100%の女の子(1983年)/パン屋襲撃(1982年)
出演:室井滋、他
監督:山川直人
2作品ともに短編映画。「パン屋襲撃」の原作は『夢で会いましょう』(講談社文庫)に「パン」として収められています。「100%の女の子」の原作は『カンガルー日和』(講談社文庫)に「4月のある晴れた朝に100%の女の子に出会うことについて」として収められています。
森の向う側(1988年)
出演:きたやまおさむ、一色彩子、他
監督:野村恵一
原作は『中国行きのスロウ・ボード』(中公文庫)に「土の中の彼女の小さな犬」として収められています。映画の方はVHS(いわゆるビデオカセット)しか出回っていないようなので、観ることは難しいかもしれません。
トニー滝谷(2004年)
出演:イッセー尾形、宮沢りえ、他
監督:市川準
原作は『レキシントンの幽霊』(文春文庫)に映画と同名の「トニー滝谷」として収められています。
神の子どもたちはみな踊る(2008年)
出演:ジェイソン・リュウ、ジョアン・チェン、ソニア・キンスキー、他
監督:ロバート・ログヴァル
原作は映画と同名の短編小説『神の子どもたちはみな踊る』。映画はアメリカで制作され、原作では日本が舞台で登場人物も日本人でしたが、映画では舞台はアメリカで登場人物はアメリカ人に変更されています。
四月のある晴れた朝に100%の女の子に出会うことについて(2008年)
出演:Takayuki Onosaka、他
監督:トム・フリント
短編映画です。原作は『カンガルー日和』(講談社文庫)に「4月のある晴れた朝に100%の女の子に出会うことについて」として収められています。映画を観ることのできる媒体はAmazonでは見つけられませんでした。
ノルウェイの森(2010年)
出演:松山ケンイチ、菊地凛子、水原希子、他
監督:トラン・アン・ユン
原作は映画と同名の『ノルウェイの森』。村上春樹さんの代表作と言っても良いのではないでしょうか。

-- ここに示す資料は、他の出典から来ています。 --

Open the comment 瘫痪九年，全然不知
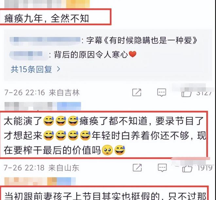[46, 18]
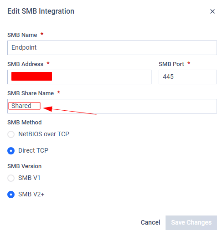This screenshot has height=236, width=223.
Task: Focus the SMB Name field containing Endpoint
Action: point(112,48)
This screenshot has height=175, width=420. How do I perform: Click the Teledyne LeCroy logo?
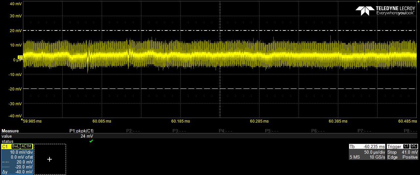(x=385, y=10)
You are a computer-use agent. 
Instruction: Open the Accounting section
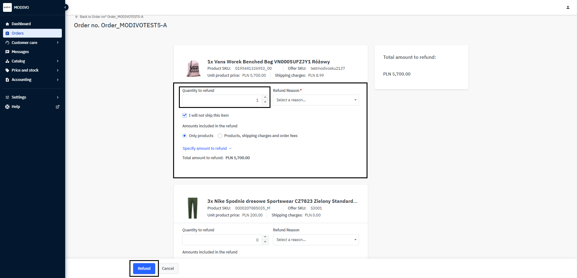21,79
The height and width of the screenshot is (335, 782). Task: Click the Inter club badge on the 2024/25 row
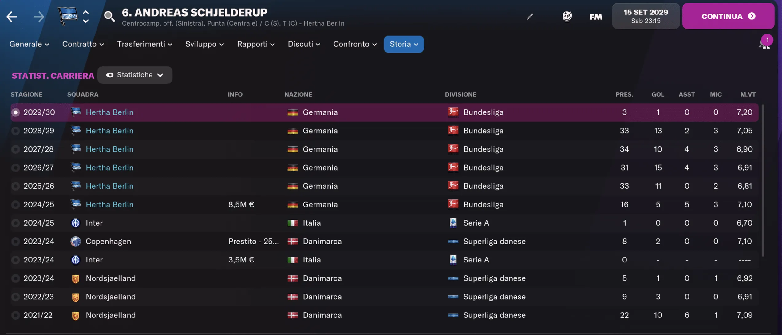[76, 223]
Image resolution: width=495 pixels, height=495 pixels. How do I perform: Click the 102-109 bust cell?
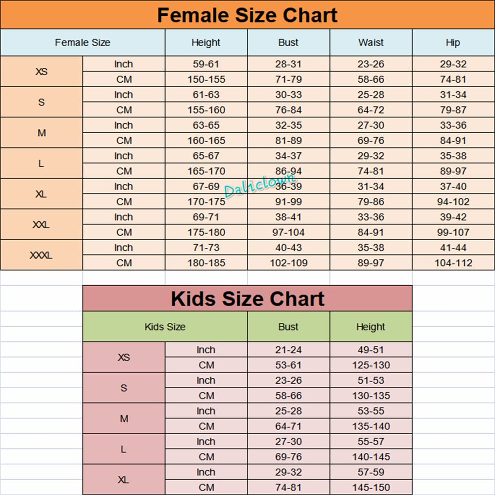[289, 263]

原作は好き嫌いが分かれると思いますが、映画についても原作ファンからの好き嫌いが分かれる作品になっています。
しかし、原作の陰鬱な雰囲気は映画にも引き継がれており、映像も綺麗で魅力的な映画となっていると個人的には思います。主人公のワタナベの特徴的な話し方も映画の中で可能な限り違和感のないように再現されていました。
パン屋再襲撃(2010年)
出演:キルスティン・ダンスト、ブライアン・ジェラティ、他
監督:カルロス・キュアロン
原作は映画と同名の短編小説『神の子どもたちはみな踊る』。映画はメキシコ・アメリカの合作の短編映画です。映画を観ることのできる媒体はAmazonでは見つけられませんでした。
ハナレイ・ベイ(2018年)
出演:吉田羊、佐野玲於、村上虹郎、他
監督:松永大司
原作は短編小説集『東京奇譚集』(新潮文庫)に「ハナレイ・ベイ」として収められています。舞台はハワイのカウアイ島のハナレイ湾という場所です。
バーニング 劇場版(2018年)
出演:ユ・アイン、スティーヴン・ユァン、チョン・ジョンソ、他
監督:イ・チャンドン
原作は短編小説集『螢・納屋を焼く・その他の短編』(新潮文庫)に「納屋を焼く」として収められています。映画は韓国で制作されており、原作とストーリーが大きく異なっています。第91回アカデミー賞外国語映画賞に出品され、最終選考9作品に残りました。
ドライブ・マイ・カー(2021年)
出演:西島秀俊、三浦透子、岡田将生、霧島れいか、他
監督:濱口竜介
原作は短編小説集『女のいない男たち』(文春文庫)に「ドライブ・マイ・カー」として収められています。第94回アカデミー賞国際長編映画賞を受賞しました。その他にも数多くの映画賞を受賞しています。撮影は主に広島県で行われています。
さいごに
独特の世界観から映像化が難しいと思われる村上春樹さんの作品ですが、意外と多くの作品が映像化されていました。
ただし、長編作品の映像化は「ノルウェイの森」だけで、他は短編作品の映像化となっています。やはり、長編作品では現実世界と非現実世界を行き来するという構造の作品が多いため、映像化は難しいのだと思います。
また、映像化された作品には海外で制作されたものもあり、村上春樹さんの作品が日本だけではなく世界中で読まれていることを裏付けています。
村上春樹さんの作品は長編しか読んでこなかったという人は是非短編も読んでみてください。